[Dataset entries]
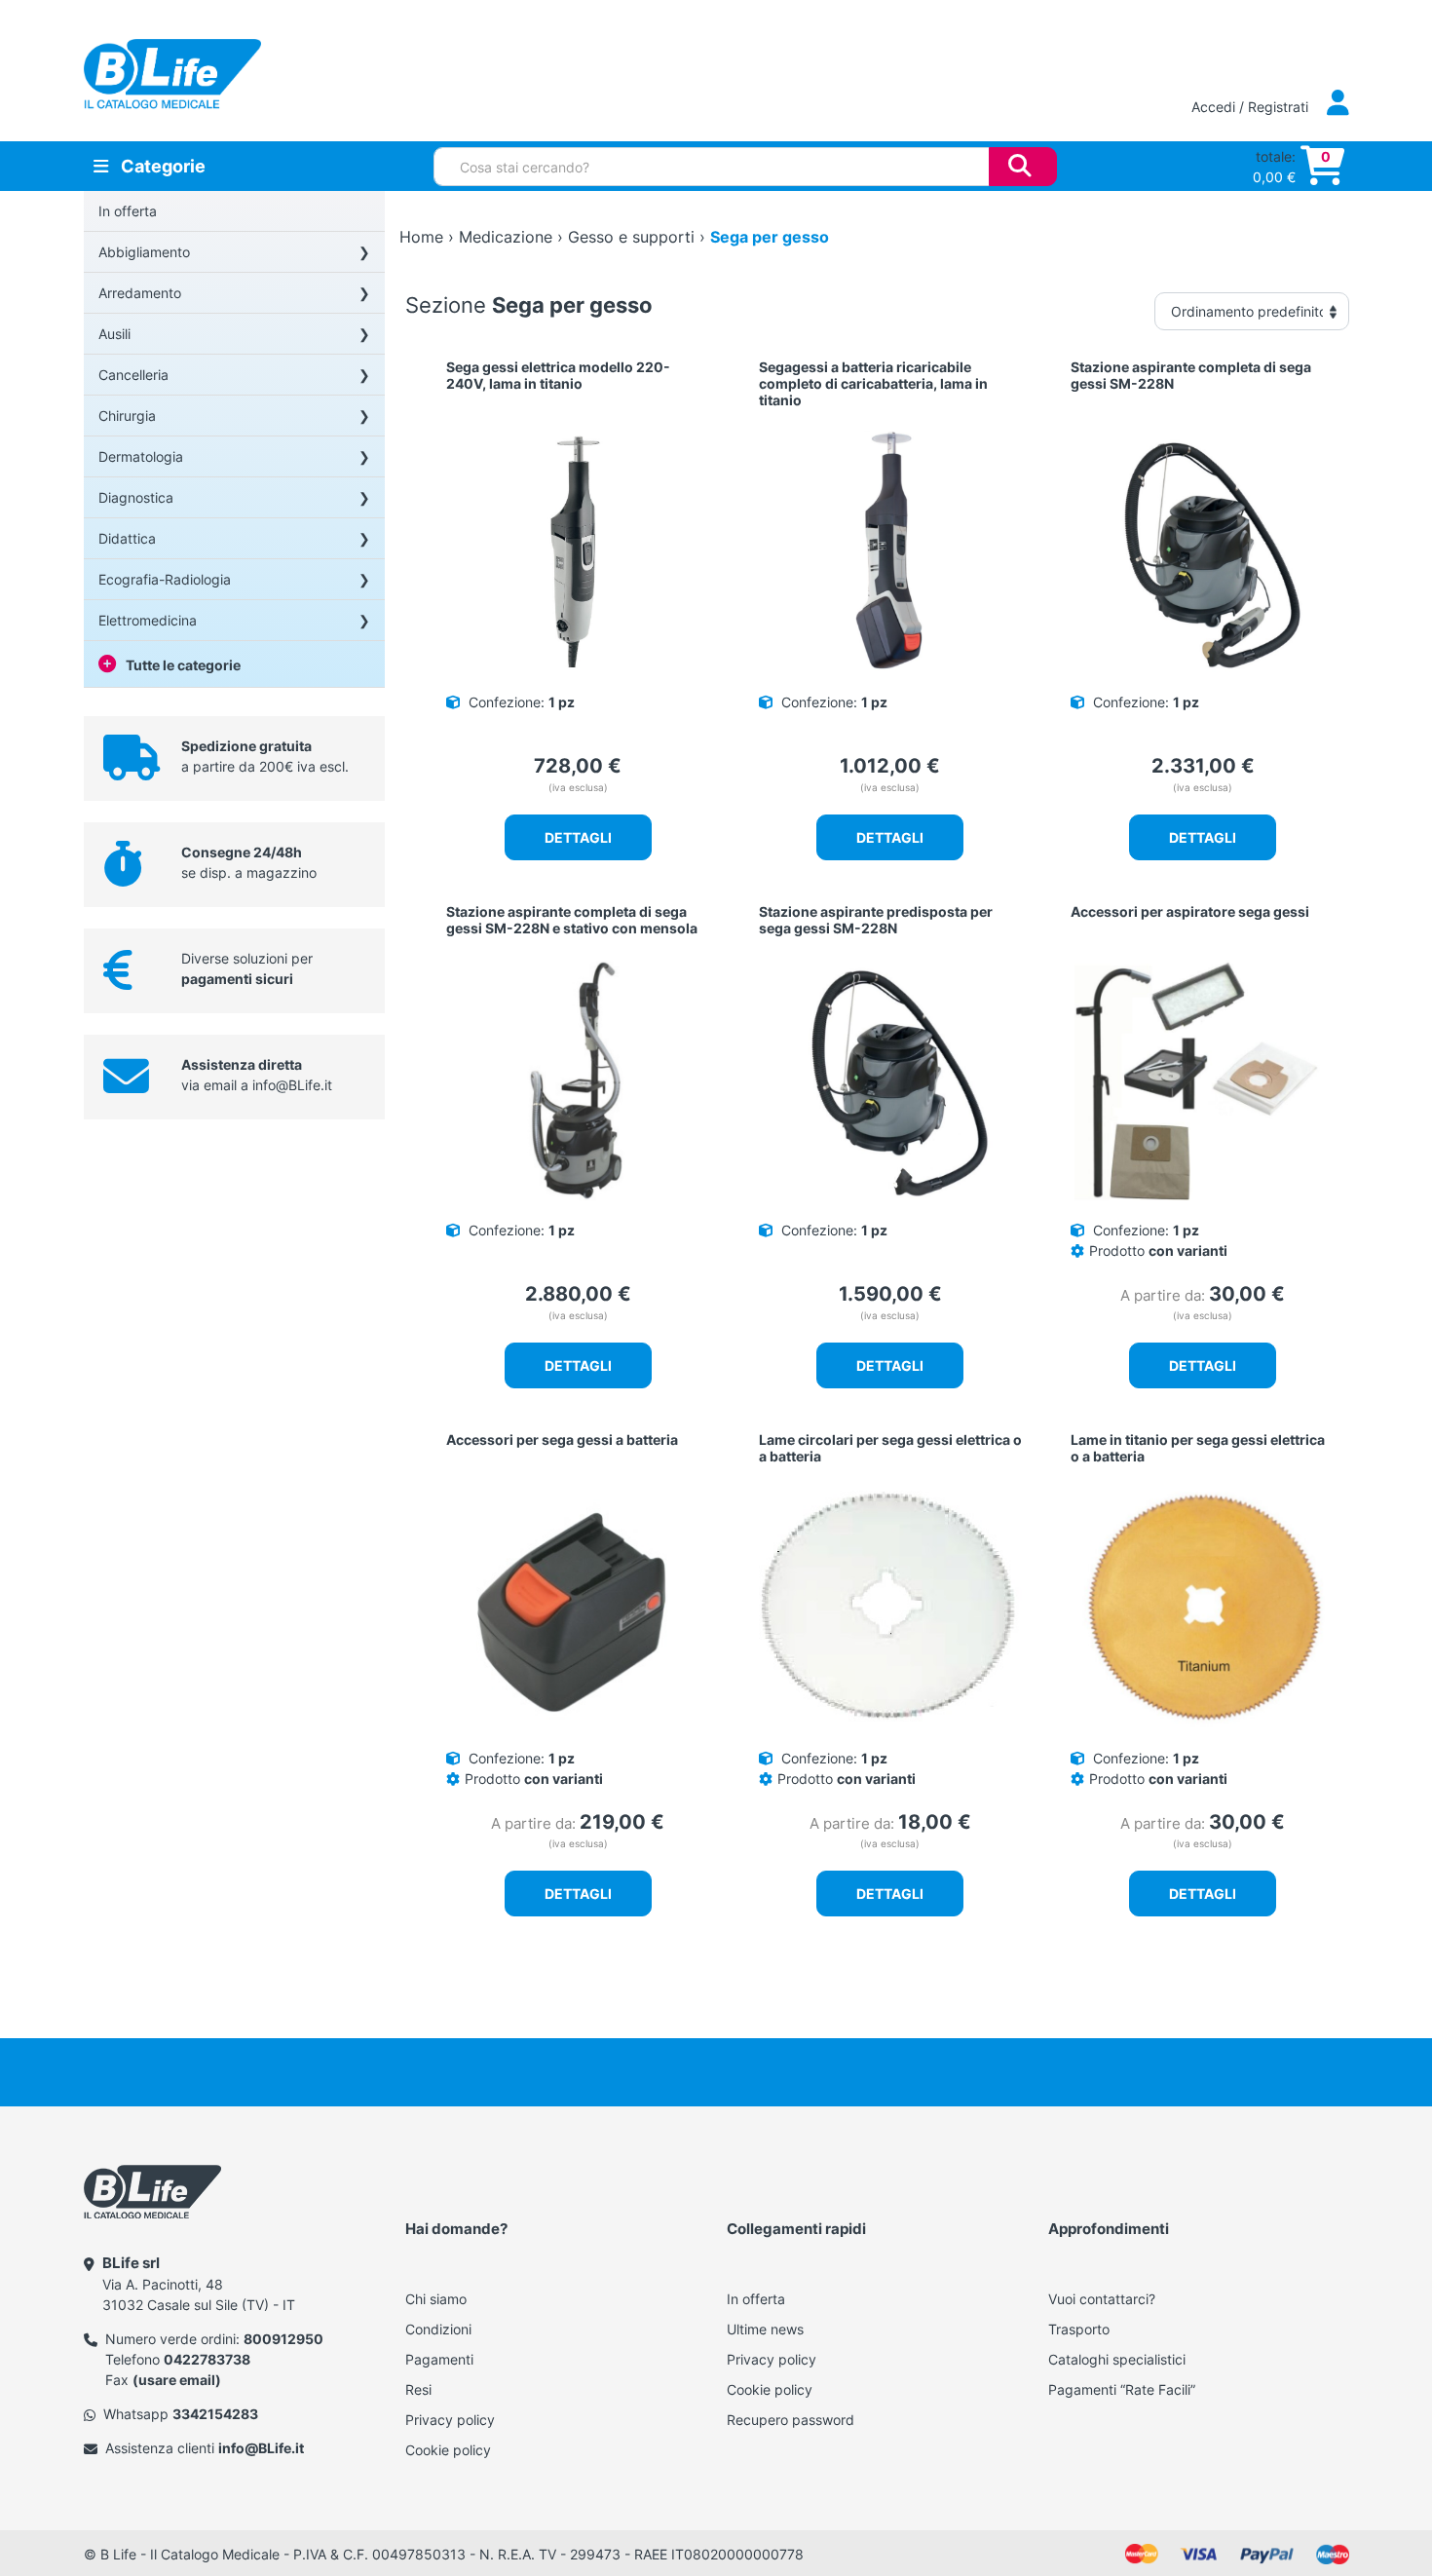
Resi (418, 2389)
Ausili (114, 333)
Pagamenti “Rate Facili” (1121, 2389)
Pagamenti (439, 2359)
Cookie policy (448, 2450)
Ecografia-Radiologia (164, 579)
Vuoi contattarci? (1101, 2299)
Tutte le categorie (183, 665)
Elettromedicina (147, 620)
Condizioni (438, 2329)
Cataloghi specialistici (1117, 2359)
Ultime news (765, 2329)
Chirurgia (127, 415)
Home (421, 236)
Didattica (127, 538)
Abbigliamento (144, 252)
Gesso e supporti (631, 236)
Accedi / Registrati (1251, 106)
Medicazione (505, 236)
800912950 (283, 2338)
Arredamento (139, 292)
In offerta (127, 211)
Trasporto (1079, 2329)
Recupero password (790, 2419)
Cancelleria (133, 374)
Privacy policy (450, 2419)
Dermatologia (140, 456)
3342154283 (215, 2414)
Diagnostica (135, 497)
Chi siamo (436, 2299)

**TASK GOAL**
With the pictures dropped, write out all of the entries word for word.

**YOUR SOLUTION**
Resi (418, 2389)
Ausili (114, 333)
Pagamenti “Rate Facili” (1121, 2389)
Pagamenti (439, 2359)
Cookie policy (448, 2450)
Ecografia-Radiologia (164, 579)
Vuoi contattarci? (1101, 2299)
Tutte le categorie (183, 665)
Elettromedicina (147, 620)
Condizioni (438, 2329)
Cataloghi specialistici (1117, 2359)
Ultime news (765, 2329)
Chirurgia (127, 415)
Home (421, 236)
Didattica (127, 538)
Abbigliamento (144, 252)
Gesso e supporti (631, 236)
Accedi / Registrati (1251, 106)
Medicazione (505, 236)
800912950 (283, 2338)
Arredamento (139, 292)
In offerta (127, 211)
Trasporto (1079, 2329)
Recupero password (790, 2419)
Cancelleria (133, 374)
Privacy policy (450, 2419)
Dermatologia (140, 456)
3342154283 (215, 2414)
Diagnostica (135, 497)
Chi siamo (436, 2299)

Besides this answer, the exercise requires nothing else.